The Food and Drug Administration (FDA) ended a 14-year ban of silicone gel-filled breast implants on Friday, even as it acknowledged side effects including “the hardening of the area around the implant, breast pain, change in nipple sensation, implant rupture, and the need for additional surgery”. Many groups, including the National Organization for Women (NOW) and Public Citizen, are concerned about the approval, questioning the threat that silicone implants may still pose to women’s lives.
The FDA reported that its decision was based on reviews of breast implant manufacturers Allergan (formerly Inamed) and Mentor, independent investigations, and an advisory panel that heard public comments. In October, a former Mentor employee raised questions about the investigations, claiming that the company withheld information about dangerous side effects when reporting to the FDA. The New York Times reports that studies have found that the majority of silicone implants will “rupture at some point;” one study found that 69 percent of women with silicone breast implants had a rupture. Dr. Daniel Schultz, director of the FDA Center for Devices and Radiological Health, warned that ruptures may be “silent,” meaning that they could occur without a woman knowing that anything was wrong. For this reason, women should know that “breast implants are not lifetime devices There is a likelihood [women with silicone implants] will require additional surgery,” Schultz said.
The implants will likely be popular among the 300,000 American women who undergo breast augmentation or reconstruction annually because of the silicone’s more natural look and feel compared to saline implants, the Los Angeles Times reports. They are about twice as expensive, and the full cost of follow-up care and future surgeries for silicone implants cannot be estimated.

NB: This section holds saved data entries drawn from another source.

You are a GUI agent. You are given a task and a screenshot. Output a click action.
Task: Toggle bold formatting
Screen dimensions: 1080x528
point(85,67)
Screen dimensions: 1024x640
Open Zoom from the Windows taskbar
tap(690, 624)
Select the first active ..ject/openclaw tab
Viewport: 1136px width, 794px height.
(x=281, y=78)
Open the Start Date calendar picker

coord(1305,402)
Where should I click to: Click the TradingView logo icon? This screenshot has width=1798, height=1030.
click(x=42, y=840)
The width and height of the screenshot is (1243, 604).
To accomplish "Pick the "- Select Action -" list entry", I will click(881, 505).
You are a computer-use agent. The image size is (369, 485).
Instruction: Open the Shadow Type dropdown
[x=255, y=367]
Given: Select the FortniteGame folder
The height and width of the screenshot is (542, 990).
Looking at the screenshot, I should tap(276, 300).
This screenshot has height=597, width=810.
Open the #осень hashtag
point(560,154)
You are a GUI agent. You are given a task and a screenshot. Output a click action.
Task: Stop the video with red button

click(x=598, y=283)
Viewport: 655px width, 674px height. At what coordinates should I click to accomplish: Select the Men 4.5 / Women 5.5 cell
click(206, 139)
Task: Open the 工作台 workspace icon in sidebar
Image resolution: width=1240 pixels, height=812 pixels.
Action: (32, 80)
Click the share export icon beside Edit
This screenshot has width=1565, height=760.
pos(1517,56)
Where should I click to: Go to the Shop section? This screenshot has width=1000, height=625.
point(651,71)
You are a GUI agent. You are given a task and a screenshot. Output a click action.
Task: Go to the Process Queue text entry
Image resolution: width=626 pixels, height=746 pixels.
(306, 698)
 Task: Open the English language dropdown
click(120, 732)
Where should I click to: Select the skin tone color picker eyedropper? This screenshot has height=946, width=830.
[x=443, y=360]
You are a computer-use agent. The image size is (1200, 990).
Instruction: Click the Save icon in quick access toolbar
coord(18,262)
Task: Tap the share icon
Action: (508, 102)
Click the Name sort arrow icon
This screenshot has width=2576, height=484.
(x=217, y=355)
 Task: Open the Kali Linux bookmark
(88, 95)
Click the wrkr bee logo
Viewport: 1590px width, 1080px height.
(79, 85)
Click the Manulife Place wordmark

The FDA will require post-approval studies of the implants, requiring manufacturers to follow 40,000 women for 10 years following the surgery. Susan F. Wood, former head of the FDA’s Office of Women’s Health, said this process illustrates the limited set of data on which the FDA is basing its decision, according to the Los Angeles Times. NOW President Kim Gandy said of the decision, “It is impossible for women to give informed consent for implants if the information they are receiving is inaccurate or incomplete the very real possibility that women and their children will be exposed to grave health risks is a serious matter.”